Ce léger recul tient en partie à une baisse de 50% de la ligne gains et pertes sur actifs immobilisés: en 2009, le groupe a notamment intégré une dépréciation de survaleur de 11 millions sur OnVista en Allemagne, «acquis au plus mauvais moment, en 2007», admet le nouveau PDG de Boursorama, Hugues Le Bret.
La filiale allemande a d'ailleurs été l'objet d'une grande attention. L'équipe de direction a été renouvelée. 2009 a été la première année pleine d'exercice après son recentrage sur le courtage en ligne, expliquant la baisse de 4% du PNB du groupe (à 200 millions d'euros), qui progresse de 1% à périmètre constant. Le résultat brut d'exploitation (RBE) a accru sa perte de 3,7 à 5,1 millions. L'équilibre de la filiale allemande est espéré en 2011.
Le développement des autres filiales internationales a également pesé sur les comptes. Les marges d'intérêt de Selftrade au Royaume-Uni ont fortement chuté, en raison du départ «assumé» des clients les moins actifs suite à la généralisation des commissions. Les dirigeants attendent beaucoup de l'obtention d'une licence bancaire pour leur filiale en 2010: elle lui permettrait de comptabiliser le cash de ses clients dans ses livres et de le placer à plus de trois mois. Cette situation a eu un impact de 10 millions d'euros sur la marge d'intérêts en 2009, estime le PDG.

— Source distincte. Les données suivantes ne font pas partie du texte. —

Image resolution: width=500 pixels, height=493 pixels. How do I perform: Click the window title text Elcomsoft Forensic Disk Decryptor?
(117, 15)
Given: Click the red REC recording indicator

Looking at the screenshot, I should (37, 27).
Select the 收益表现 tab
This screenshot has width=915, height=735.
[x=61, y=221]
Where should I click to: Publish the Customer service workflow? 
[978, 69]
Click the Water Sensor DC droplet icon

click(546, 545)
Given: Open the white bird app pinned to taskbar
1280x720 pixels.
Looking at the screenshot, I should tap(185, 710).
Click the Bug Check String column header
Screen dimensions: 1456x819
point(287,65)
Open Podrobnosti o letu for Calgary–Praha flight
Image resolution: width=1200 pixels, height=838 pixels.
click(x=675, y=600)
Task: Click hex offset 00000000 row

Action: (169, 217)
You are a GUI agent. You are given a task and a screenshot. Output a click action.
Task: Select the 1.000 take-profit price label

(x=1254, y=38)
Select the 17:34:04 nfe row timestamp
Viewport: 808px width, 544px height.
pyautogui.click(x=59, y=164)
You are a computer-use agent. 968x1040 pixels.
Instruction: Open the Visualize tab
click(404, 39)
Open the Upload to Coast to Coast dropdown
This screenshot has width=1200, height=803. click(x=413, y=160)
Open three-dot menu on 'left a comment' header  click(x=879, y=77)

L'obtention de la licence outre-Manche, ainsi que la décision de transformer le courtier espagnol en banque, illustrent la volonté de Boursorama de favoriser la banque en ligne dans les années à venir. Il surfe sur une bonne année 2009, qui a vu le nombre de comptes atteindre 618.000 (+11%). Des acquisitions ne sont pas exclues. Cette politique devra être compensée par la poursuite de la maîtrise des coûts fixes (57% des charges en 2009, contre 64% en 2008). Les charges d'exploitation ont d'ailleurs reculé de 10% l'année dernière.
Cette ambition annonce un objectif: montrer que Boursorama est un actif stratégique pour la Société Générale.